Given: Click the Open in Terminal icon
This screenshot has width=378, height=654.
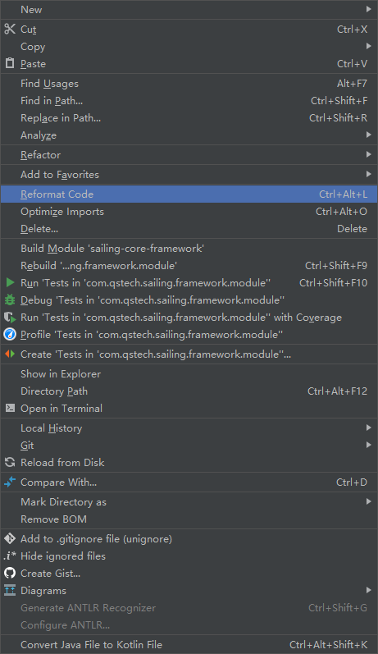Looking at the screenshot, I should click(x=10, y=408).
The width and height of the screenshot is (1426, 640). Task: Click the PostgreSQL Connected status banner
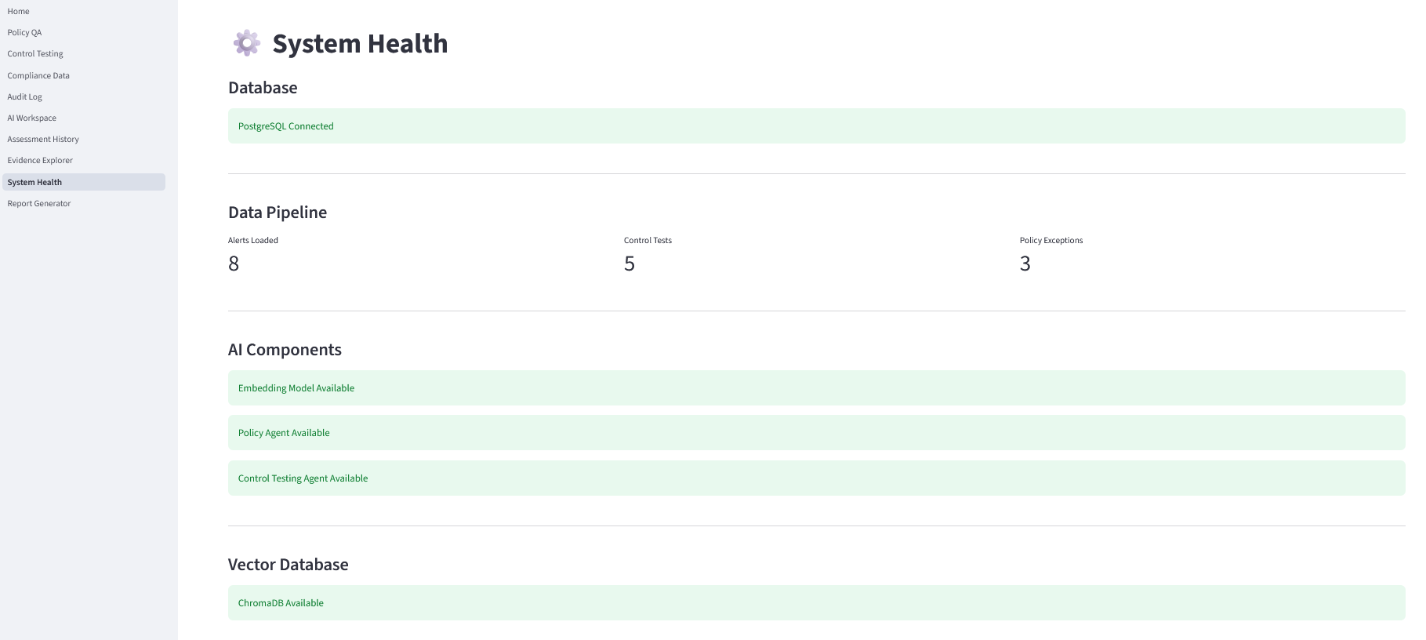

----

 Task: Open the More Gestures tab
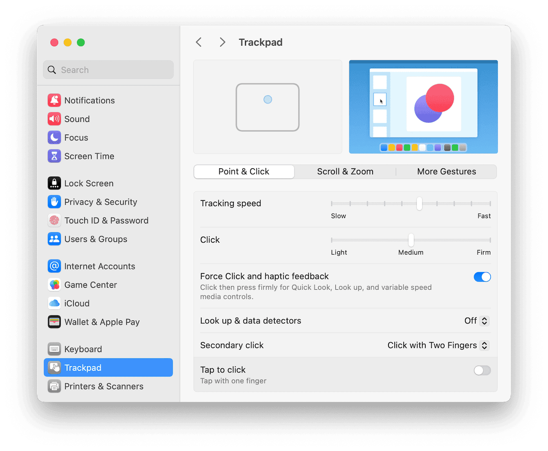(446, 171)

----

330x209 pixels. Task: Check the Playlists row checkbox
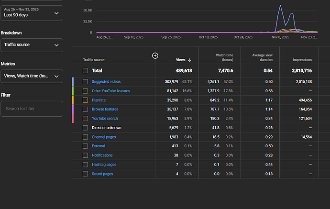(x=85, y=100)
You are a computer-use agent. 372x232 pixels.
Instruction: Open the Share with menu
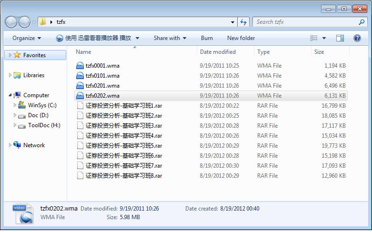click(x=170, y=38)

----

__EXERCISE DESCRIPTION__
Start at the line above containing "This screenshot has width=378, height=654." and stop at the line containing "The width and": print those lines and everything between them exactly, but not the pictures.

__ANSWER BOX__
This screenshot has width=378, height=654.
Looking at the screenshot, I should click(x=10, y=408).
The width and height of the screenshot is (1426, 640). Task: Click the PostgreSQL Connected status banner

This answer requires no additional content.